#### Provided passage:
Top Iranians Signal Support for A Nuclear Deal

TEHRAN (Los Angeles Times/TNS) —

Key Iranian leaders are expressing support for a nuclear deal between Tehran and world powers, a sign that the country’s elite is preparing for a landmark agreement that could be announced in days.

After long voicing wariness of a deal that would restrict Iran’s nuclear activities, Ali Larijani, speaker of Iran’s parliament, spoke approvingly last week, saying “many steps have been taken” toward completion of a pact. He predicted that a deal could be sealed, provided the six world powers now at the bargaining table dropped “excessive demands.”

Earlier this month, Ayatollah Mahmoud Shahroudi, a member of Iran’s Assembly of Experts, said Iran “supports a good deal that ensures its interests.”

Iran, the United States, and five other world powers have been bargaining for 18 months over a deal that would lift economic sanctions on Tehran if it accepts curbs intended to assure it doesn’t obtain nuclear weapons capability. The group is seeking to complete the broad outline of a deal by March 31, and then to work out a final agreement by June 30.

Iranian Supreme Leader Ayatollah Ali Khamenei also signaled conditional support for a deal in a speech on Saturday, saying Iranians should support the country’s efforts to work out such an agreement.

#### Tasks and exercises:
A - List every Iranian leader whom the article on Iranian support for a nuclear deal names, along with the position or title the article gives each.
B - According to the article on Iranian support for a nuclear deal, by what date does the group hope to complete the broad outline of a deal?

#### Data segment:

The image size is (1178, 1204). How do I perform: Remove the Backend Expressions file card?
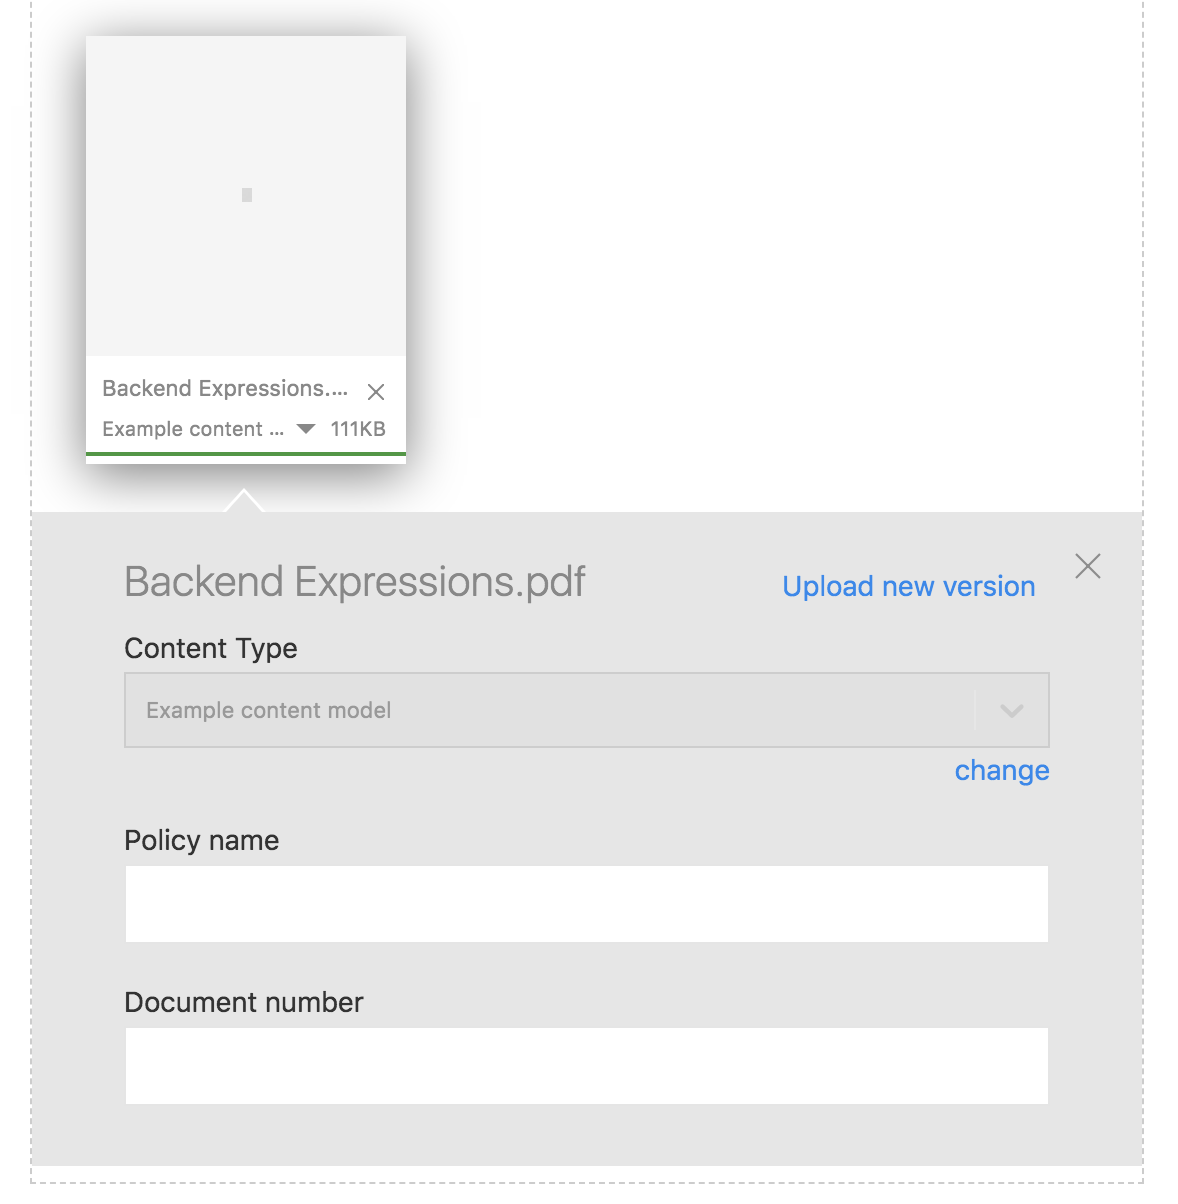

#### Answers below:
A -
- Ali Larijani, speaker of Iran's parliament
- Ayatollah Mahmoud Shahroudi, a member of Iran's Assembly of Experts
- Ayatollah Ali Khamenei, Iranian Supreme Leader

B - March 31